O documentou explicou que, embora a precipitação tenha sido suficiente para as culturas cerealíferas, a região de Gabú (leste) registou perdas devido a períodos de seca.
No norte da região de Oio (centro-norte), o défice de chuvas em agosto prejudicou as culturas de arroz.
Por isso, “a produção total de cereais de 2024 foi, ainda assim, estimada em 13% acima da média quinquenal”, saudou.
Em Timor-Leste, nação lusófona na Ásia, o cenário também se agravou.
“Cerca de 400.000 pessoas, ou 27% da população, enfrentaram insegurança alimentar aguda no período pós-colheita, um aumento face aos 260 mil do ano anterior”, alertou.
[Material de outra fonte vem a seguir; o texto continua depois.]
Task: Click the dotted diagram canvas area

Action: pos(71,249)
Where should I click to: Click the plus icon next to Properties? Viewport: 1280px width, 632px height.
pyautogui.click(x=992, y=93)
Destas, 20.000 estavam em situação de emergência (Fase 4 IPC), citou.
A investigação salientou ainda que o impacto combinado da seca induzida pelo El Niño e das chuvas intensas causadas pela La Niña reduziu drasticamente a produção de arroz e milho — respetivamente 23% e 14% abaixo da média dos últimos cinco anos.
De uma forma geral, o documentou indicou que os preços dos alimentos subiram devido a quebras de produção internas e restrições à exportação de arroz por parte da Índia. Como cerca de 60% das necessidades de cereais são satisfeitas por importações, a dependência externa expôs o país a choques nos preços, com o arroz a subir 11% em dezembro face ao ano anterior.
Em 2024, mais de 295 milhões de pessoas, ou seja, 22,6% da população analisada, enfrentavam níveis elevados de insegurança alimentar aguda em 53 dos 65 países/territórios selecionados para o relatório, sendo este o sexto aumento anual consecutivo, explicou.